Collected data
○ ○ ○
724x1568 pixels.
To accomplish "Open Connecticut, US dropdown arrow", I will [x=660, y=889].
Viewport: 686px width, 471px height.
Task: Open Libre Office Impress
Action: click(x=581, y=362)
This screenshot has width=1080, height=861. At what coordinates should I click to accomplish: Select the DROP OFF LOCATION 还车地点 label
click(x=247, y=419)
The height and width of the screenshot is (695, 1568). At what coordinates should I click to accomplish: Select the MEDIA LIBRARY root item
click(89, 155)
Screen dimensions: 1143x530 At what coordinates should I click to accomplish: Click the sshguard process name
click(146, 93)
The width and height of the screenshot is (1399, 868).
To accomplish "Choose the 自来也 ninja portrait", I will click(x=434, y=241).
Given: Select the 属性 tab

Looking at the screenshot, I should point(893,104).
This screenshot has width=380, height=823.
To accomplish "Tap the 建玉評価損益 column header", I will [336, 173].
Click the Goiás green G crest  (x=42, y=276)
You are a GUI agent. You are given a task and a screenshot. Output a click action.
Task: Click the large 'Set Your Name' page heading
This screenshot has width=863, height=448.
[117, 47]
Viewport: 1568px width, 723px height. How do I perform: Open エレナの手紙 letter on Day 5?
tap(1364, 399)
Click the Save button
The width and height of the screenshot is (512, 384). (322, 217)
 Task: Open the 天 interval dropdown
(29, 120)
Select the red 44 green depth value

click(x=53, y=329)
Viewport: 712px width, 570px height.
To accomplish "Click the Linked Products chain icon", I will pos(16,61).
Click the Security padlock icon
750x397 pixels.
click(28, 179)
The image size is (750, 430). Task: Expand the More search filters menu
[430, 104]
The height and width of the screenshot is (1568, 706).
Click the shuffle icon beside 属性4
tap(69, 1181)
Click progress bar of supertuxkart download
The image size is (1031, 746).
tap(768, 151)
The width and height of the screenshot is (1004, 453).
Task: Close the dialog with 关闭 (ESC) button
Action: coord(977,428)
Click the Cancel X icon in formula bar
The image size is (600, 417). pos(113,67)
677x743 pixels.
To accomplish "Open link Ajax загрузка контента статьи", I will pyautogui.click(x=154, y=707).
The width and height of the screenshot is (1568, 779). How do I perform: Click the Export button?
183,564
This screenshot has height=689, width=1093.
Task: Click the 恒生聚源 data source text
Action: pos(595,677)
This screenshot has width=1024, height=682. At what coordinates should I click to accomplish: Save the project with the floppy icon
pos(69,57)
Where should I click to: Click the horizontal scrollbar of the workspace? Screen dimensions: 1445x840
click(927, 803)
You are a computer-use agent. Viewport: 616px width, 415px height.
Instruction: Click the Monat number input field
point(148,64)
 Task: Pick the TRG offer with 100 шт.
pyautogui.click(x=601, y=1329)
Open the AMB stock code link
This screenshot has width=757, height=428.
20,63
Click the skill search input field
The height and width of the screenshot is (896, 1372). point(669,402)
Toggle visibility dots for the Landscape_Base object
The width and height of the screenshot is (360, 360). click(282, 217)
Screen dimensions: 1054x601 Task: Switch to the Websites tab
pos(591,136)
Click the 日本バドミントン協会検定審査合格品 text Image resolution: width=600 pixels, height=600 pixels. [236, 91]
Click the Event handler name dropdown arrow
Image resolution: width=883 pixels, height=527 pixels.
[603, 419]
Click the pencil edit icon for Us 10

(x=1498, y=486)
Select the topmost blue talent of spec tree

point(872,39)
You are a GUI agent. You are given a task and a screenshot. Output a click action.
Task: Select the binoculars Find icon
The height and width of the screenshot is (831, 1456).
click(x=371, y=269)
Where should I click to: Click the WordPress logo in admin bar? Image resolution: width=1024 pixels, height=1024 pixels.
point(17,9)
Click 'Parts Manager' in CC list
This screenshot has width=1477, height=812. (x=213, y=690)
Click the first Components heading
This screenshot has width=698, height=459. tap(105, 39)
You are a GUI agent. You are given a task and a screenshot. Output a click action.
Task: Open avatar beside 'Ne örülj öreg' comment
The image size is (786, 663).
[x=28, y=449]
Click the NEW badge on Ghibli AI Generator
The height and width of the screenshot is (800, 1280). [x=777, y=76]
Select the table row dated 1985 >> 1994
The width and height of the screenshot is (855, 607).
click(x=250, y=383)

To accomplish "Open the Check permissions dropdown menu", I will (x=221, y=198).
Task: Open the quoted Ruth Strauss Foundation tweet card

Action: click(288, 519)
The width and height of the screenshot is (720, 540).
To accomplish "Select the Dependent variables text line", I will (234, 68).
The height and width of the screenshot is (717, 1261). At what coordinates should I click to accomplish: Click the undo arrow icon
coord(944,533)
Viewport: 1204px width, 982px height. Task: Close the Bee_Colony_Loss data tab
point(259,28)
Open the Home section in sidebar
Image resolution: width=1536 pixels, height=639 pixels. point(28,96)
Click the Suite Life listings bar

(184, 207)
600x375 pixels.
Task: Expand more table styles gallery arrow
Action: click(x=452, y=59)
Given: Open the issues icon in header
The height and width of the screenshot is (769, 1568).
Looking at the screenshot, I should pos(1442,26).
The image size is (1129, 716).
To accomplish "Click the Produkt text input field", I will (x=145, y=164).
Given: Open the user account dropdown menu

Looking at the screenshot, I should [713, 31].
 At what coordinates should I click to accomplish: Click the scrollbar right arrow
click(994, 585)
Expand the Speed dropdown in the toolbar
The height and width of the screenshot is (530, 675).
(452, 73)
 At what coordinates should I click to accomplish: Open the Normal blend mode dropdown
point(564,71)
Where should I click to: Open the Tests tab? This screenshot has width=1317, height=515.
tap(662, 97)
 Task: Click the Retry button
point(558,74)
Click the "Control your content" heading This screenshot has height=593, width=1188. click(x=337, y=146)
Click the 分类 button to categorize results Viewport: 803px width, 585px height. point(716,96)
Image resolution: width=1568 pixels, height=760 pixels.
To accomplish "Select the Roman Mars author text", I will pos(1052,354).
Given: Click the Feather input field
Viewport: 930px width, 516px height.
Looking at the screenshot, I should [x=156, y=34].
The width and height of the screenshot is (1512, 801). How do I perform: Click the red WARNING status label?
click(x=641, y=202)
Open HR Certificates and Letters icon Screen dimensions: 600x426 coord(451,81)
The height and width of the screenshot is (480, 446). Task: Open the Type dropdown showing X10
○ ○ ○
_Required work_
From the very first line of the records down to the line with "Viewport: 712px width, 570px height.", please write out each line exactly, including both ends and no other lines.

_Answer area_
724x1568 pixels.
To accomplish "Open Connecticut, US dropdown arrow", I will [x=660, y=889].
Viewport: 686px width, 471px height.
Task: Open Libre Office Impress
Action: click(x=581, y=362)
This screenshot has width=1080, height=861. At what coordinates should I click to accomplish: Select the DROP OFF LOCATION 还车地点 label
click(x=247, y=419)
The height and width of the screenshot is (695, 1568). At what coordinates should I click to accomplish: Select the MEDIA LIBRARY root item
click(89, 155)
Screen dimensions: 1143x530 At what coordinates should I click to accomplish: Click the sshguard process name
click(146, 93)
The width and height of the screenshot is (1399, 868).
To accomplish "Choose the 自来也 ninja portrait", I will click(x=434, y=241).
Given: Select the 属性 tab

Looking at the screenshot, I should point(893,104).
This screenshot has width=380, height=823.
To accomplish "Tap the 建玉評価損益 column header", I will [336, 173].
Click the Goiás green G crest  (x=42, y=276)
You are a GUI agent. You are given a task and a screenshot. Output a click action.
Task: Click the large 'Set Your Name' page heading
This screenshot has width=863, height=448.
[117, 47]
Viewport: 1568px width, 723px height. How do I perform: Open エレナの手紙 letter on Day 5?
tap(1364, 399)
Click the Save button
The width and height of the screenshot is (512, 384). (322, 217)
 Task: Open the 天 interval dropdown
(29, 120)
Select the red 44 green depth value

click(x=53, y=329)
Viewport: 712px width, 570px height.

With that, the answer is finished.